HealthCheck-CoreDNS
![lint-test](https://github.com/WJayesh/health-check/workflows/lint-test/badge.svg)
Repository to host work done as part of the Community Bridge program under CoreDNS.
The Milestones section holds a list of milestones achieved to help track the current development status.
Objective
CoreDNS is the cluster DNS server for Kubernetes and is very critical for the overall health of the Kubernetes cluster. It is important to monitor the health of CoreDNS itself and restarting or repairing any CoreDNS pods that are not behaving correctly.
While CoreDNS exposes a health check itself in the form of Kubernetes’ livenessProbe
:
- The health check is not UDP (DNS) based. There have been cases where the health port is accessible (for TCP) but CoreDNS itself isn't (UDP). This protocol difference means that CoreDNS is unhealthy from a cluster standpoint, but the control plane can't see this.
- The existing health check is also launched locally (the
kubelet
uses the livenessProbe
) and the situation could be different for pods accessing it remotely.
Motivation and Scope
This project idea aims to get around limitations on Kubernetes’ health check and build an application that:
- Checks CoreDNS health externally through UDP (DNS), from a remote Golang application.
- Restart CoreDNS pods by interacting with Kubernetes API through the Golang application, if the response from the cluster and pod IPs is unsatisfactory.
Thus, making the state of CoreDNS available externally and reliably is important to ensure important services run as they are expected to.
Deployment
The application can be deployed either inside a Kubernetes cluster or outside it. When the deployment is done as a pod in a cluster,
no flags need to be used.
When deploying externally, the kubeconfig
file path has to be provided so that authentication with the api-server can be done.
Additionally, two flags can be set as the need be:
allowPods
: boolean
value that states whether pod creation inside the cluster is allowed.
udpPort
: If CoreDNS pods are using some port other than port 53, specify that here.
Docker
The Dockerfile
is present at the root directory and an image is also pushed to the DockerHub at wjayesh/health
.
To deploy the application on Docker, use the following command:
docker run wjayesh/health:latest -path=PATH -allowPods=BOOL -udpPort=PORT
Kubernetes
The image from wjayesh/health
can be used to create Pods.
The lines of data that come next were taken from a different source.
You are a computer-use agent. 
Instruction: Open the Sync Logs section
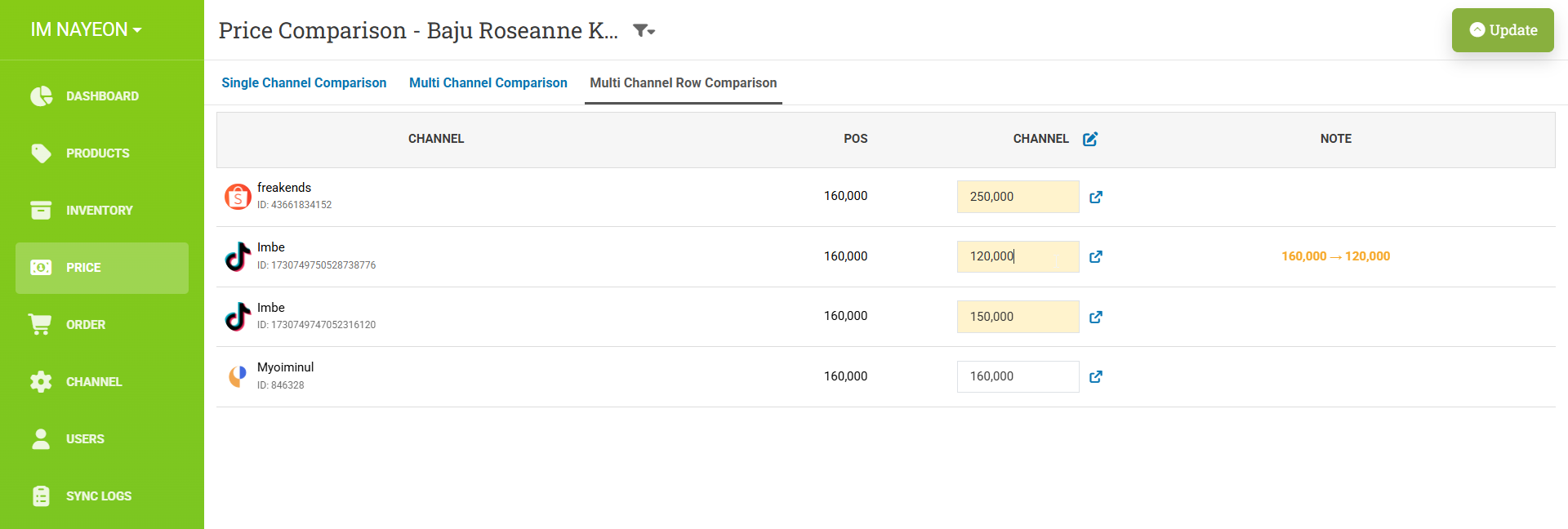(98, 496)
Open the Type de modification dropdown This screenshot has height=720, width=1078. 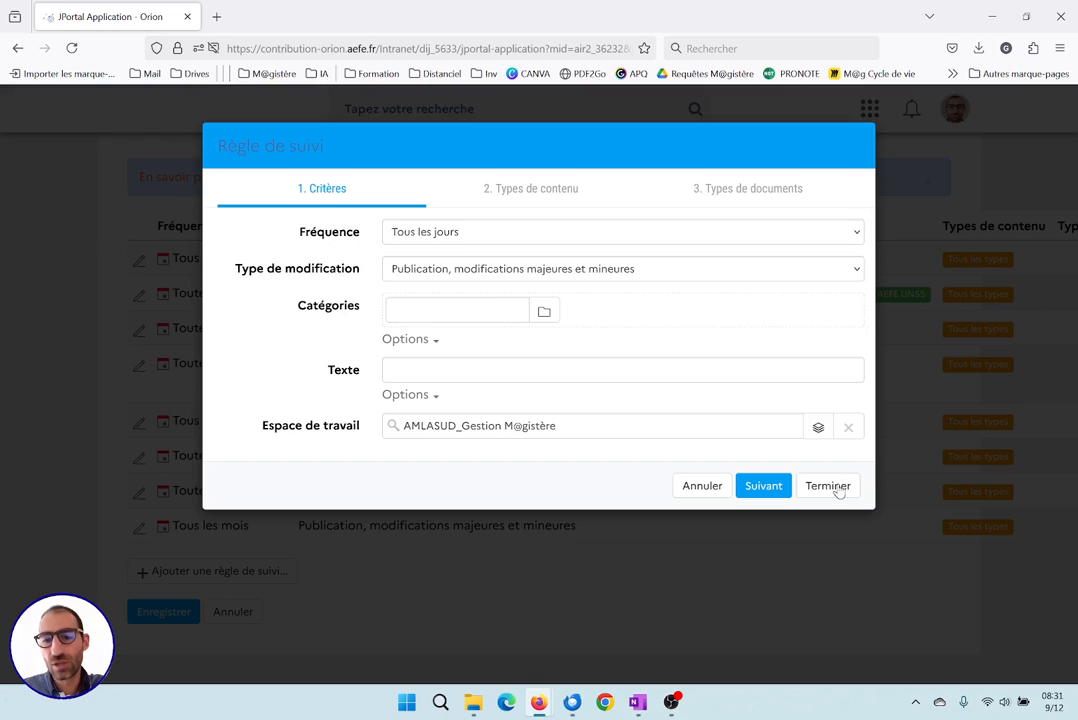pyautogui.click(x=622, y=268)
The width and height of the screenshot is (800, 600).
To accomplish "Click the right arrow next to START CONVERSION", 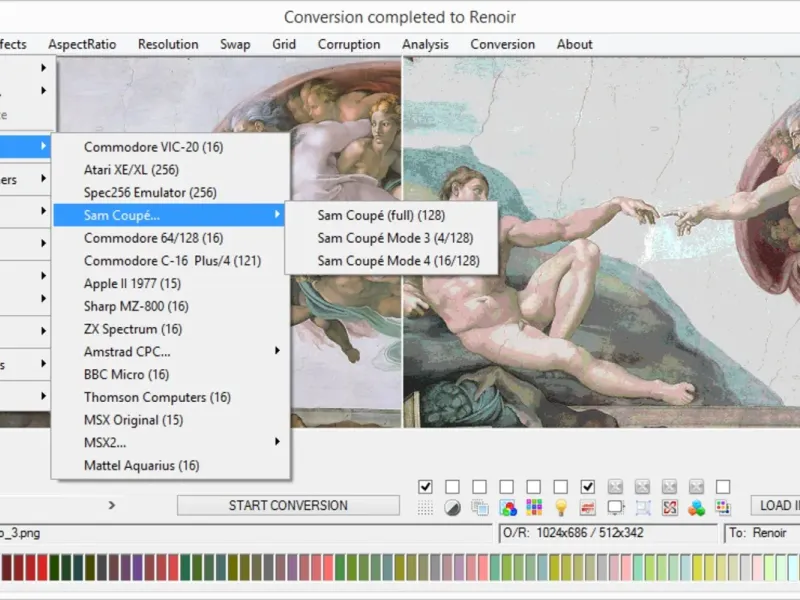I will [x=112, y=506].
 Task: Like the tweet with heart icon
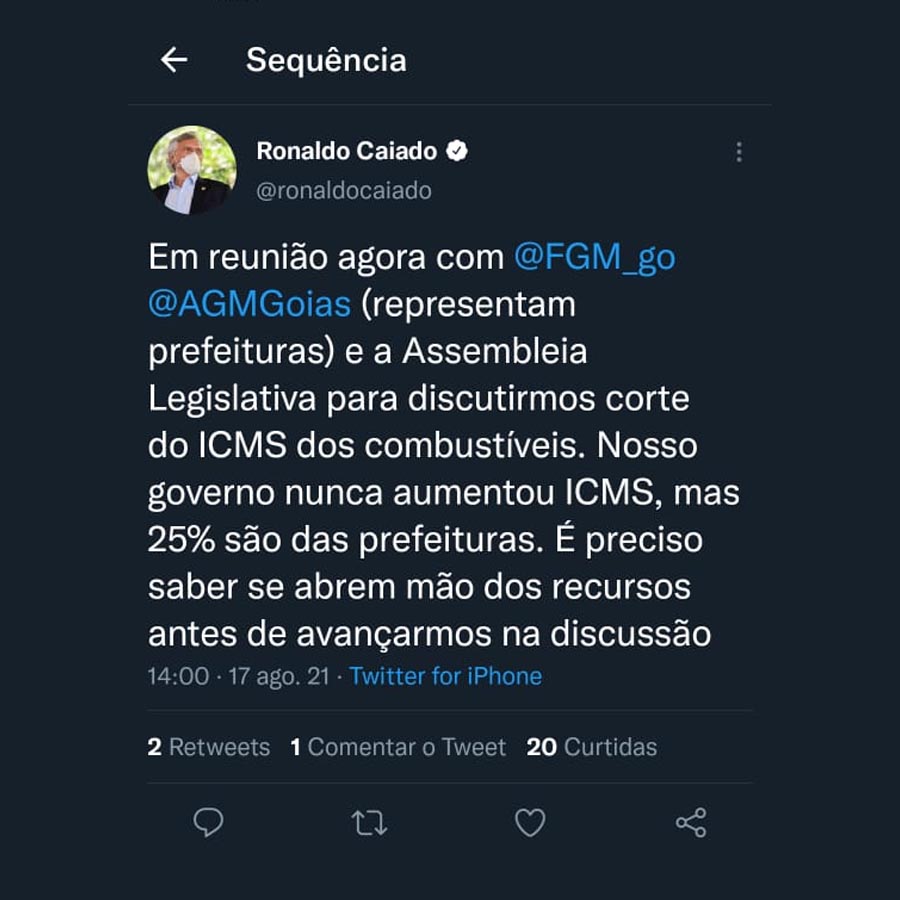[530, 823]
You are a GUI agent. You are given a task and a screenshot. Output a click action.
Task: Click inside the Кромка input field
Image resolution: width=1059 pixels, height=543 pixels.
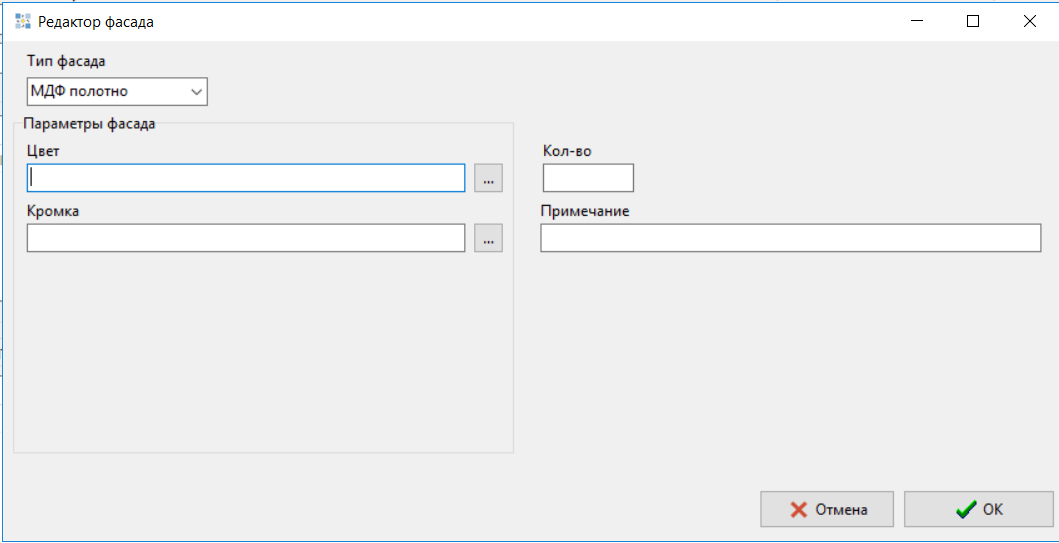[x=246, y=238]
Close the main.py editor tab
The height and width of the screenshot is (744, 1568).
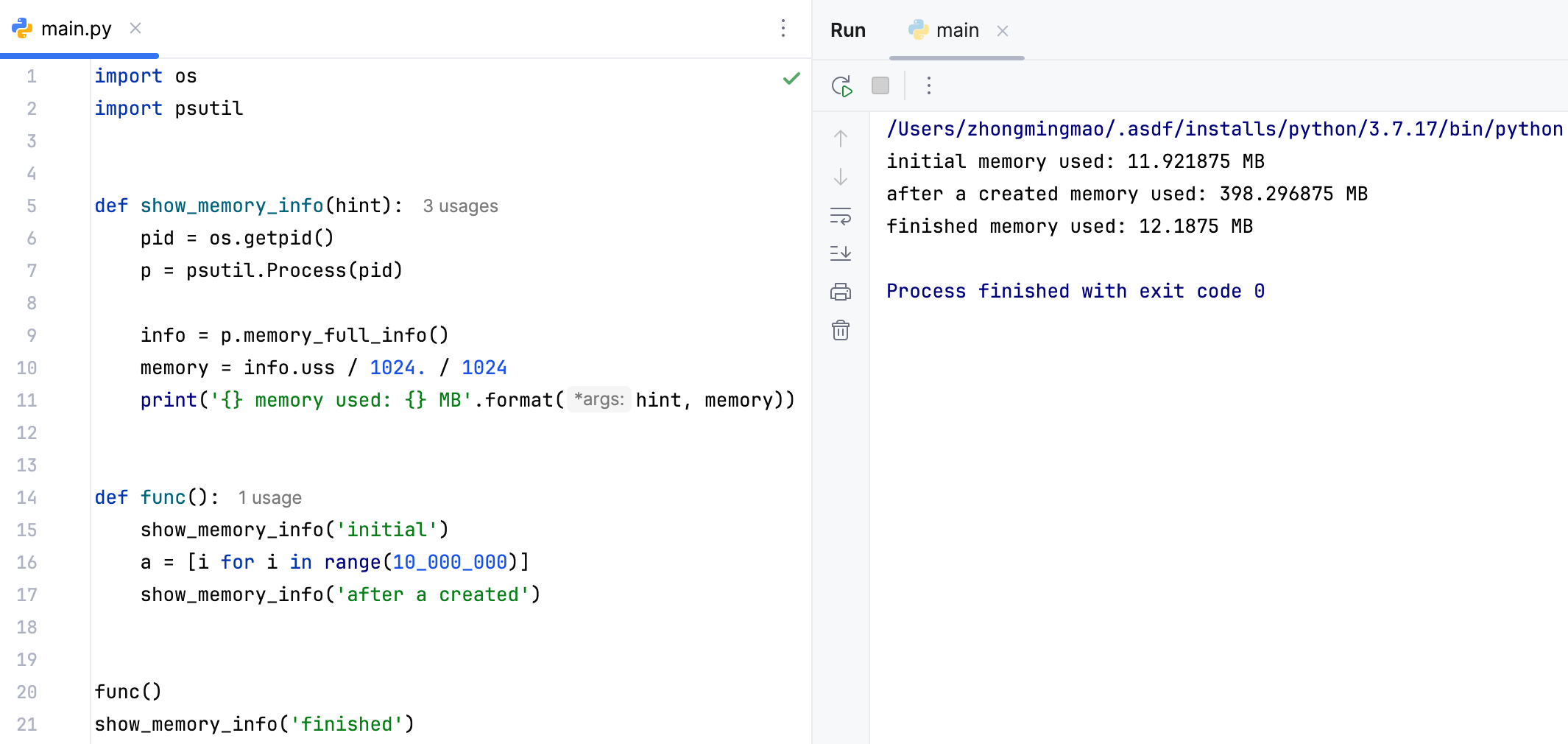pyautogui.click(x=135, y=29)
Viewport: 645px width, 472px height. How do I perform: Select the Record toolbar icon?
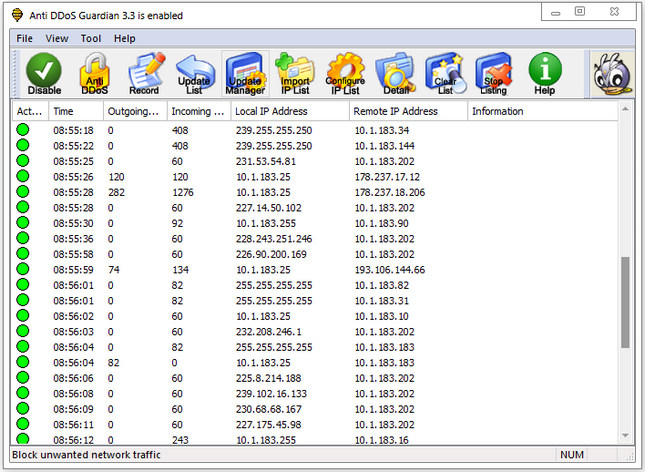coord(145,74)
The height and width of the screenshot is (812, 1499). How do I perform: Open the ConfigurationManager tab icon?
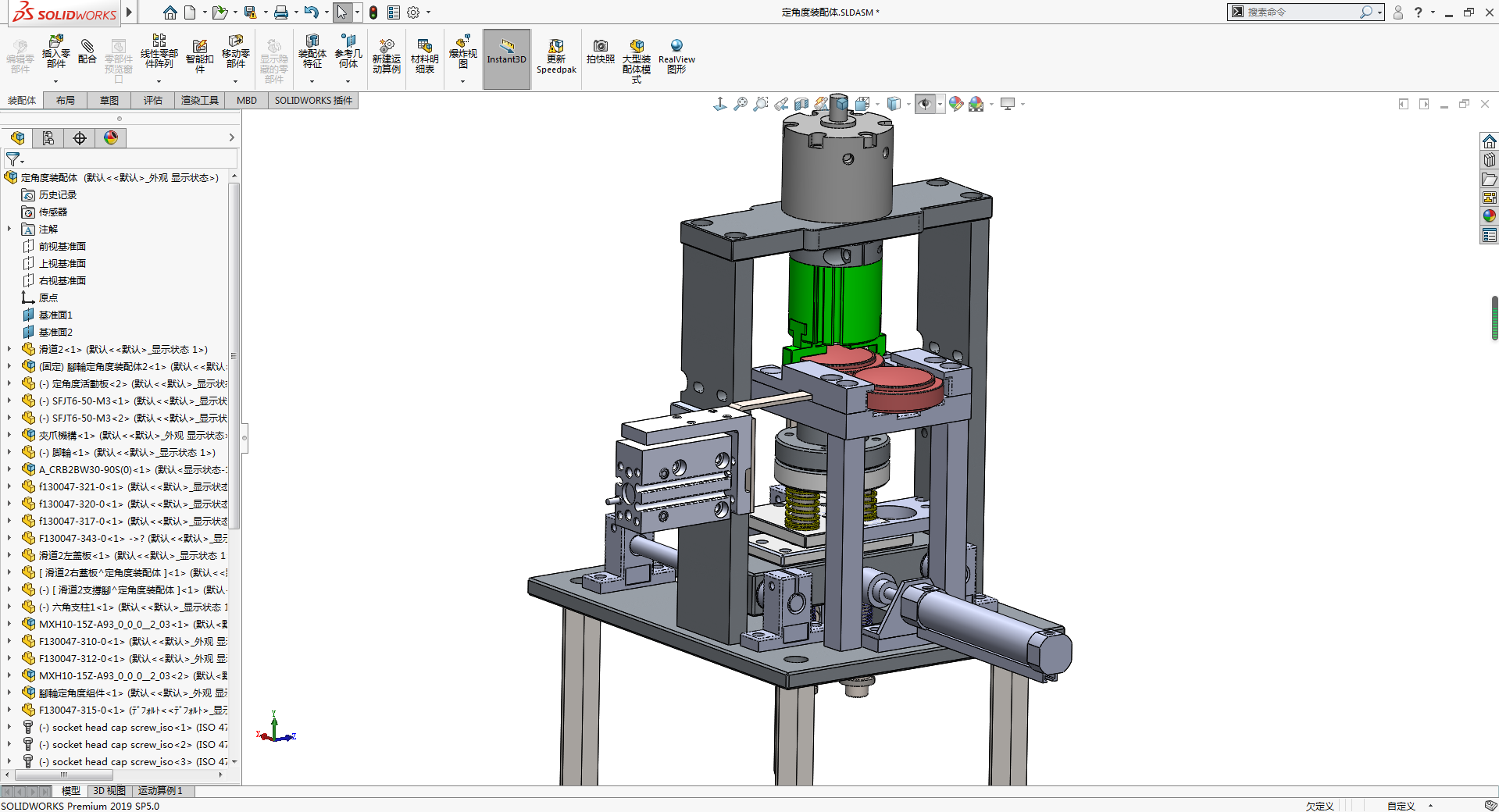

A basic YAML
description is provided below.
apiVersion: v1
kind: Pod
metadata:
name: health-check
labels:
target: coredns-deployment
spec:
containers:
- name: health-check-container
image: wjayesh/health:latest
args: ["-path=PATH", "-allowPods=BOOL", "-udpPort=PORT"]
restartPolicy: OnFailure
Note
-
Keep in mind that you cannot use environment variables like "$(PORT)"
as identifiers inside the args field.
This is because there is no shell being run in the container and your variables won't resolve to their values.
-
Make sure your service account has a role that can access the services, pods and deployment resources of your cluster. An example ClusterRole with some privileges is shown below.
kind: ClusterRole
apiVersion: rbac.authorization.k8s.io/v1
metadata:
namespace: kube-system
name: health-manager
rules:
- apiGroups: [""] # "" indicates the core API group
resources: ["services", "pods"]
verbs: ["get", "watch", "list", "create", "update", "patch", "delete"]
- apiGroups: ["extensions", "apps"]
resources: ["deployments"]
verbs: ["get", "watch", "list", "create", "update", "patch", "delete"]
This cluster role can be bound to your default service account in the default namespace as follows:
kubectl create clusterrolebinding health-role-pod \
--clusterrole=health-manager \
--serviceaccount=default:default
Milestones ✨
Here I will list the milestones achieved in sync with the tasks done on the project board.
-
Connection to the api-server established on an AKS cluster.
![Cloud Shell logs from the health-check pod](https://user-images.githubusercontent.com/37150991/83383036-ee68f580-a401-11ea-9340-970411d09652.png)
-
Service and Pod IPs successfully retrieved.
![Logs show the different IPs](https://user-images.githubusercontent.com/37150991/83383009-e6a95100-a401-11ea-810d-a3d3b4c83b98.png)
-
Restarting CoreDNS pods through the binary. The logs shows the pods to be deleted.
![The logs show the pods to be deleted](https://user-images.githubusercontent.com/37150991/84131657-7a15fe00-aa62-11ea-8ebd-5410f28ce786.png)
The condition of invalid output has been harcoded in order to force a restart, for testing purposes.
We can see that new pods have been created.
-
Functionality of dig
replicated using miekg/exdns/q
inside the health-check app.
The first two IPs belong to the CoreDNS pods. The third is the ClusterIP
for the kube-dns
service.
I have selected the kubernetes.default
service to test the DNS response.